Dott. Loiacono Emilio Alessio Medico Chirurgo Medicina Chirurgia Estetica Plastica Cavitazione Endocrinolog Dietologo Nutrizionista Roma Cellulite Sessuologia Ecografie DermatologiaSmettere fumare Droga dello Stupro GHBÈ di pochi giorni fa la notizia sui dati e sulle tipologie della cosiddetta “droga da stupro”: ben 83 donne ne sarebbero state vittime nell’ultimo anno, una cinquantina le diverse tipologie della sostanza con effetti analoghi: amnesia e possibilità che il ricordo, parziale o completo, riemerga dopo un po’ di tempo.

GHB

Il principio attivo della droga dello stupro è il GHB, l’acido gammaidrossibutirrico, che purtroppo circola in gran quantità nel mercato illegale, proprio come eroina, cocaina, marijuana o ketamina. In genere inodori e insapori – o comunque facilmente mescolabili a cocktail o succhi di frutta – le droghe da stupro stanno superando i confini notturni delle discoteche affollate per conquistare luoghi e circostanze “insospettabili”. Al bar, tra le mura domestiche – insomma ovunque ci sia la possibilità di aggiungere un po’ di sostanza in un bicchiere. Il comune di Torino, per esempio, ha redatto un breve documento al proposito (GHB Droga dello stupro Comune di Torino – Rape Drug), ma la questione è ancora nell’ombra. Monica Capizzano, criminologa, esperta in droga da stupro e nei reati annessi (DFSA, Drug Facilited Sexual Assault), è in contatto con l’unica associazione specializzata di vittime di questo crimine in Italia, la “Lanterna di Kay

POSSO OFFRITI DA BERE?  

Mi dice Capizzano: «Un drink offerto, magari con un sorriso ammiccante, può trascinarti in un’esperienza orribile. Non sono soltanto le donne a poter essere le vittime di questa violenza, ma anche gli uomini». Oltre ai casi di violenza letteralmente intesa, la somministrazione di una sostanza senza il consenso dell’interessato solleva due questioni: l’impossibilità di consentire al rapporto sessuale (come accade in tutti i casi in cui è impossibile dare o negare il consenso: stati di incoscienza o di coscienza profondamente compromessa) e il rischio di reazione alla sostanza stessa. Inoltre non è raro che gli abusi siano filmati e poi usati per ricattare il malcapitato, che all’apparenza è consenziente, magari un po’ stordito. «Per chi guarda la registrazione di un simile abuso, può sembrare di guardare qualcuno un po’ brillo: non conoscendo i sintomi è difficile dubitare che sia comunque abbastanza lucido da capire cosa sta accadendo e, soprattutto, da acconsentire».

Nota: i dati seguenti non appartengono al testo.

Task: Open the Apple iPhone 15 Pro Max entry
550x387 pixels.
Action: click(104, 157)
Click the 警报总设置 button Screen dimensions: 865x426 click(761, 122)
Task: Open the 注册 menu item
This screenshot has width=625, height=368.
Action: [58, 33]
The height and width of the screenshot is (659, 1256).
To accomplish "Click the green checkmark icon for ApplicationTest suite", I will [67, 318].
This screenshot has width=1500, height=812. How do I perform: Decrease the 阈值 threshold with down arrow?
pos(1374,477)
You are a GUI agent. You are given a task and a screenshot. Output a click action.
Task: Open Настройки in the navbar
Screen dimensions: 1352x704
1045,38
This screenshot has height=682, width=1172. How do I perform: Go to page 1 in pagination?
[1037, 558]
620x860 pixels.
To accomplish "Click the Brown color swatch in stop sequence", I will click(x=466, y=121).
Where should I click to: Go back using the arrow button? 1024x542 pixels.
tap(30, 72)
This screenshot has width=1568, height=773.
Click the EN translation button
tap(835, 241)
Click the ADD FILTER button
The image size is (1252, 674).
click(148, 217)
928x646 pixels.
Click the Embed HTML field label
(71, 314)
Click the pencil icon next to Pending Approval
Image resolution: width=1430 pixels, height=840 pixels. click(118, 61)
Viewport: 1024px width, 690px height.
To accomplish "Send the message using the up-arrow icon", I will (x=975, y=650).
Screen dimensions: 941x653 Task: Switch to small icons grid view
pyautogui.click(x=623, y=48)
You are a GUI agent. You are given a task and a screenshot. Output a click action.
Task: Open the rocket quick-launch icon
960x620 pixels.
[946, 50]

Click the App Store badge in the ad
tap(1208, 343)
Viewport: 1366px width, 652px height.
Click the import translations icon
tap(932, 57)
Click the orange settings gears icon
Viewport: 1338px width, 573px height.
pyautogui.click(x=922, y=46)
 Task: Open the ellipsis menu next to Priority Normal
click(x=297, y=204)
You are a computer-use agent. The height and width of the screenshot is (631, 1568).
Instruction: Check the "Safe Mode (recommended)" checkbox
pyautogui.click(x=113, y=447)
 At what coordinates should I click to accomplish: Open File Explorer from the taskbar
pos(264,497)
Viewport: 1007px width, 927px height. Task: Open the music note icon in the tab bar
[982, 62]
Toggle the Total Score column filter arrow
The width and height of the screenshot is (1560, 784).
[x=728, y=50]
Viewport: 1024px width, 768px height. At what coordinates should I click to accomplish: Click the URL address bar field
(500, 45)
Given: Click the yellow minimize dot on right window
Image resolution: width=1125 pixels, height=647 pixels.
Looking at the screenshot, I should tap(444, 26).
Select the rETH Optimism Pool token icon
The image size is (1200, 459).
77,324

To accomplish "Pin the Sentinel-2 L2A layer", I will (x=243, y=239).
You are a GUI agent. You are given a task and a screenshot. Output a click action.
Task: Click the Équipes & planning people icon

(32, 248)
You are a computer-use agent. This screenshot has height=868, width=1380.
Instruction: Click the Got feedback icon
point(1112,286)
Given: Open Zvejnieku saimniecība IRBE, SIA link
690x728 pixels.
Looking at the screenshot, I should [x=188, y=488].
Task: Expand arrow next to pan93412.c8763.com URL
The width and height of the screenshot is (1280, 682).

IL CORPO VIENE ANESTETIZZATO

Almeno come tipologia di sostanza: il GHB è stato sintetizzato in America, è utilizzato dagli anestesisti e nel trattamento dell’alcolismo cronico. «Sempre negli Stati Uniti ne avrebbero scoperto l’uso alternativo che se ne poteva fare, e la sostanza è stata soprannominata “Date rape drug”. Il GHB ha il potere di annullare le reazioni, si diventa un oggetto nelle mani altrui, un corpo in balia di un’altra persona. Una volta ripresa coscienza, non ci si ricorda quasi nulla di quanto è accaduto. Durante la violenza la vittima è in uno stato di forte disinibizione, tanto da incitare al rapporto, ovviamente senza rendersene conto. Dalla testa al bacino la ricezione degli stimoli è quasi attiva: la vittima parlerà, sicuramente non in maniera logica, e inciterà al rapporto sessuale il suo aggressore perché la droga avrà annientato tutti i suoi freni inibitori; dal bacino in giù, compresi i genitali, il corpo è come anestetizzato».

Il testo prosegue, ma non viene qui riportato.